Maintained pregnancy levels of oestrogen afford complete protection from post-partum exacerbation of collagen-induced arthritis

Abstract
SUMMARY: Pregnancy is known to influence the course of rheumatoid arthritis (RA) in women, as well as type II collagen-induced arthritis (CIA) in DBA/1 mice. A characteristic feature is the remission during gestation and the exacerbation of the diseases during the post-partum period. In the case of CIA in DBA/1 mice, two hormonal changes have been assumed to be critical for the induction of the post-partum flare: (i) the fall in steroid hormone levels from those present during pregnancy; and (ii) surges of prolactin (PRL) release at and after delivery.

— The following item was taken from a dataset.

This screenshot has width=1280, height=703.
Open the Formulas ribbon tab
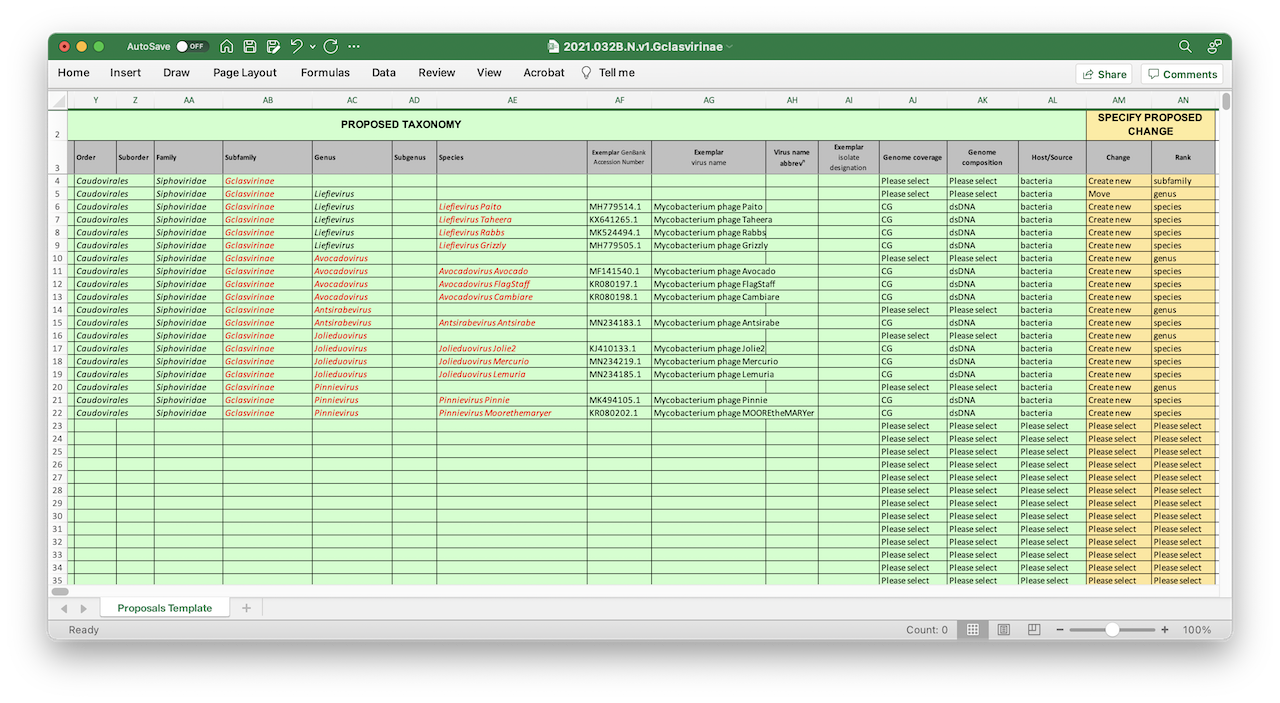pos(325,73)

Our results show that treatment with oestradiol during a short period immediately after parturition protects the mouse from a post-partum flare of the disease, and that treatment with bromocriptine, a drug known to inhibit the endogenous PRL release, has a significant though less marked effect. Studies of lactating (i.e. animals with physiological stimulation of endogenous PRL release) and non-lactating arthritic mice revealed no clear-cut differences, indicating that PRL is of minor importance for the induction of the post-partum flare. Some steroids other than oestradiol, which may be implicated in the exacerbation of arthritis, namely progesterone and hydrocortisone, had no clinical effect, Analyses of agalactosyl IgG levels in mice with CIA, and anti-collagen II antibodies in sera collected at the end of the experiments revealed no significant differences between the oestradiol and the control groups. The successful oestradiol treatment of the mice indicates that the drop in endogenous oestradiol levels prior to delivery ends the oestrogen-mediated protection against arthritis during pregnancy.